▶ Source document:
========================

I did some denoising before copying the above image to the clipboard in VirtualDub. CMOS junk is a real headache and will take some experimentation later.
Quote:
Originally Posted by jimmyz80 View Post
Next up I need to tackle how to encode the captures into deinterlaced h.264 for convenient use on our computers and sharing digitally with family.
Why are you deinterlacing? PC media players can deinterlace as well as your TV and set top player can. Unless you're using Windows Media Player, which is at the low end of the playback game. Or VLC, which by default doesn't deinterlace but can be set for it. All other decent players like MPC-BE, MPC-HC, MPC, etc., deinterlace well.

========================

▶ Written request a: Rewrite a stretch of the forum post on video capture with "Windows Media Player" changed to "QuickTime Player". Begin at the words "I did some denoising" and stop after "etc., deinterlace well.".

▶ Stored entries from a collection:
========================

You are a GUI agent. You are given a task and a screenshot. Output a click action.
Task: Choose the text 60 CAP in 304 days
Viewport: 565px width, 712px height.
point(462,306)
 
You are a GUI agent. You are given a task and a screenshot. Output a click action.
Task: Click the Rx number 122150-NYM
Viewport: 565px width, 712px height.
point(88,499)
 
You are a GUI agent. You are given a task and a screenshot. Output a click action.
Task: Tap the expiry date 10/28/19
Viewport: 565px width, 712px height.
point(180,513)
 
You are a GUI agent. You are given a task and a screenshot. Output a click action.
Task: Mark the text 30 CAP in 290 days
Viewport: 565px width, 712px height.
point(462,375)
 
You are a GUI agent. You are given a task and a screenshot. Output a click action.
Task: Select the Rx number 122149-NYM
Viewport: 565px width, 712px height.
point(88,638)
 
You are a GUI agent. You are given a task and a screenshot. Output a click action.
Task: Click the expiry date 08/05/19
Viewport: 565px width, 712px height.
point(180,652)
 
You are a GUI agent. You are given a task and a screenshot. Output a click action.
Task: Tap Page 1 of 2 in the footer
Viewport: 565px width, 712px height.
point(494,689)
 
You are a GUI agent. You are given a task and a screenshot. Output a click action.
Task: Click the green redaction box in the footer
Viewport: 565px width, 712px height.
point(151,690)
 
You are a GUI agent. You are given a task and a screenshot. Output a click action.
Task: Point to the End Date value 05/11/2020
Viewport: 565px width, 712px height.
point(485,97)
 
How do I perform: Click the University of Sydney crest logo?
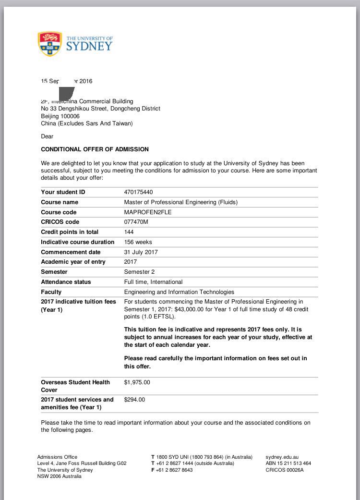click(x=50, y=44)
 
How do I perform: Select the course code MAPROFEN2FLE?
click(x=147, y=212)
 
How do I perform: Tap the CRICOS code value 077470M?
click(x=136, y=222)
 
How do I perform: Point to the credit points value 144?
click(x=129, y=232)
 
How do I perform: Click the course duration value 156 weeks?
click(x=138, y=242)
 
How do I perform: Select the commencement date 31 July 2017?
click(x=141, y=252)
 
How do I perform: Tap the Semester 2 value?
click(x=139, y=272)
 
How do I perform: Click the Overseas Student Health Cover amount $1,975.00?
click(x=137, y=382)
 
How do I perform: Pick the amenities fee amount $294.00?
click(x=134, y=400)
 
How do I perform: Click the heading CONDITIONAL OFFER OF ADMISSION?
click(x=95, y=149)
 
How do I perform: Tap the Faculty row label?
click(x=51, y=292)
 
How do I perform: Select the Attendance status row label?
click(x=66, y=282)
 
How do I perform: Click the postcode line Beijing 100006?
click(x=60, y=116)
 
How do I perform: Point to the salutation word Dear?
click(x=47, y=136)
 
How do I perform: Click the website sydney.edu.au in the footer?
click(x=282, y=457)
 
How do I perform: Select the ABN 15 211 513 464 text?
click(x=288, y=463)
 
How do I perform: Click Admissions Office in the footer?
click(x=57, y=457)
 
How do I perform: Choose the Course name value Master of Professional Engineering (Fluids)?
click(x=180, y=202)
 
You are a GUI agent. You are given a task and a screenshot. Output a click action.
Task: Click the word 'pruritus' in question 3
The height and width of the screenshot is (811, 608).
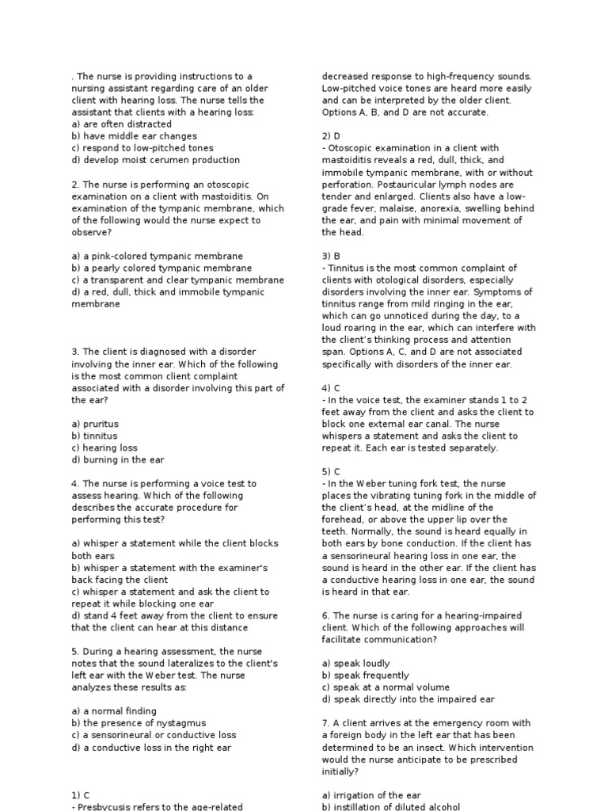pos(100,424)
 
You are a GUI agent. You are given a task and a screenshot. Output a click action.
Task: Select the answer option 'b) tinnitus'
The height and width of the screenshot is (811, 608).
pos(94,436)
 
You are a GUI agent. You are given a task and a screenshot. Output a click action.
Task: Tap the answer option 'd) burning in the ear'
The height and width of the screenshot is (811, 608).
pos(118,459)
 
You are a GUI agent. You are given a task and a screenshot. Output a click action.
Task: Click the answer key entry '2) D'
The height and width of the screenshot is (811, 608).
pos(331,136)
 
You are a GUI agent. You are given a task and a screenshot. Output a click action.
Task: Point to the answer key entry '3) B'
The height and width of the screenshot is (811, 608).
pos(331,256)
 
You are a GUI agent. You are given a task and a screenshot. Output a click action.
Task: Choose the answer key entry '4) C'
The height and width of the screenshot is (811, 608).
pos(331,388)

========================

▶ Written request b: Please pick out every line of the listing that contains the word "Choose".

▶ Right answer a:
I did some denoising before copying the above image to the clipboard in VirtualDub. CMOS junk is a real headache and will take some experimentation later.
Quote:
Originally Posted by jimmyz80 View Post
Next up I need to tackle how to encode the captures into deinterlaced h.264 for convenient use on our computers and sharing digitally with family.
Why are you deinterlacing? PC media players can deinterlace as well as your TV and set top player can. Unless you're using QuickTime Player, which is at the low end of the playback game. Or VLC, which by default doesn't deinterlace but can be set for it. All other decent players like MPC-BE, MPC-HC, MPC, etc., deinterlace well.

▶ Right answer b:
Task: Choose the text 60 CAP in 304 days
How do I perform: Choose the Course name value Master of Professional Engineering (Fluids)?
Task: Choose the answer key entry '4) C'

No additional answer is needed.